任务要求:
1: 在这段关于 APScheduler 重复执行作业的文本中,更正后的说法认为 submit_job 实际做的是什么?
2: 请原样引用这段关于 APScheduler 重复执行作业的文本,从“首先,submit_job是”起,到“则让redis自己去释放锁。”止,含这两处。

所给文本:
--

这段是错误的:后来发现作业还是重复执行,再次看了apscheduler的源码发现,submit_job只是提交作业到作业存储器(我用的是mongo集群)里,run_job才会真正执行任务,因为每个app进程都启动了scheduler(分布式/多进程就是为了提高定时任务的执行效率,同时不影响用户正常访问网站),基于此问题,我借鉴上面的经验,在执行任务的统一入口处,也加上redis分布式锁,完美解决问题

首先,submit_job是Apscheduler提交给启用的多线程去执行,而不是重新提交到作业存储器。其次经过我多次测试,发现在同一台服务器不存在时间差的情况下,不同的进程调度任务执行的时间会有一定的时间差,就可能会出现多种情况,正常情况:不同的进程同步执行,然后只有一个进程获取锁成功,其它进程获取锁失败退出;第二种情况:不同的进程存在先后顺序,有一个进程执行成功,其它进程在执行调度任务时,发现已经有进程执行过了,就不会重复去提交任务;第三种情况:不同的进程虽然执行存在先后顺序,前一个进程提交了任务释放了锁,后一个进程获取了锁,但是获取的作业状态还是未执行的,就会重复提交。所以我改正了分布式锁的释放,由于锁的时间和我的定时任务时间间隔肯定不冲突,而且同一个定时任务也必须在同一个时间只执行一次。我就在释放锁时加了一个值进行判断,即如果不需要立即释放,则让redis自己去释放锁。

--

所给记录:

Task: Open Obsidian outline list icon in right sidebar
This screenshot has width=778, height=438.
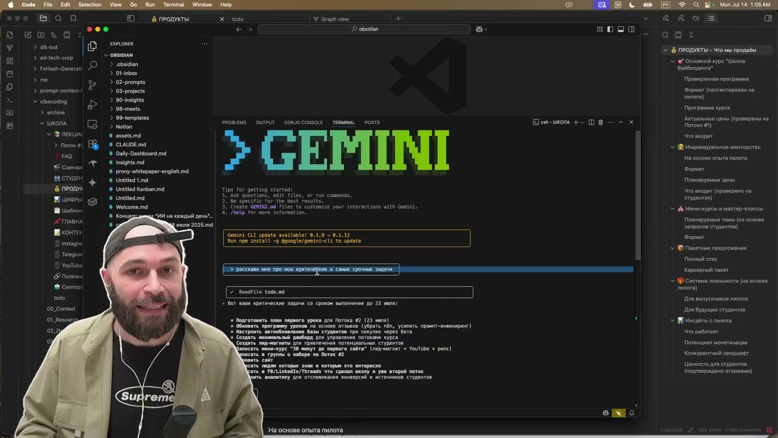Action: click(x=711, y=18)
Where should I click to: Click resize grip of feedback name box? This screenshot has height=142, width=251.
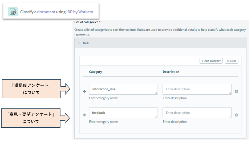(x=156, y=117)
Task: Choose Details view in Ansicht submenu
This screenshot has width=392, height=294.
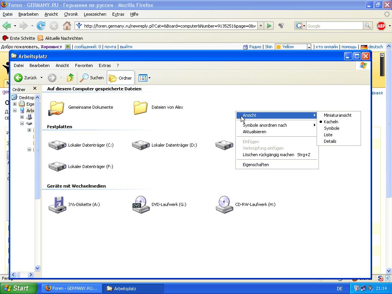Action: pos(330,141)
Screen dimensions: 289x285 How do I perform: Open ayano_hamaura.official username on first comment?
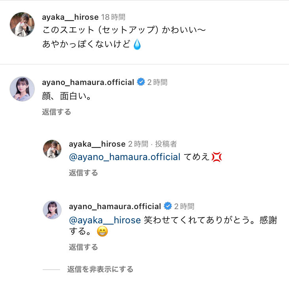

--

问题解答:
1: 把任务提交给启用的多线程去执行,而不是重新提交到作业存储器。

2:
首先,submit_job是Apscheduler提交给启用的多线程去执行,而不是重新提交到作业存储器。其次经过我多次测试,发现在同一台服务器不存在时间差的情况下,不同的进程调度任务执行的时间会有一定的时间差,就可能会出现多种情况,正常情况:不同的进程同步执行,然后只有一个进程获取锁成功,其它进程获取锁失败退出;第二种情况:不同的进程存在先后顺序,有一个进程执行成功,其它进程在执行调度任务时,发现已经有进程执行过了,就不会重复去提交任务;第三种情况:不同的进程虽然执行存在先后顺序,前一个进程提交了任务释放了锁,后一个进程获取了锁,但是获取的作业状态还是未执行的,就会重复提交。所以我改正了分布式锁的释放,由于锁的时间和我的定时任务时间间隔肯定不冲突,而且同一个定时任务也必须在同一个时间只执行一次。我就在释放锁时加了一个值进行判断,即如果不需要立即释放,则让redis自己去释放锁。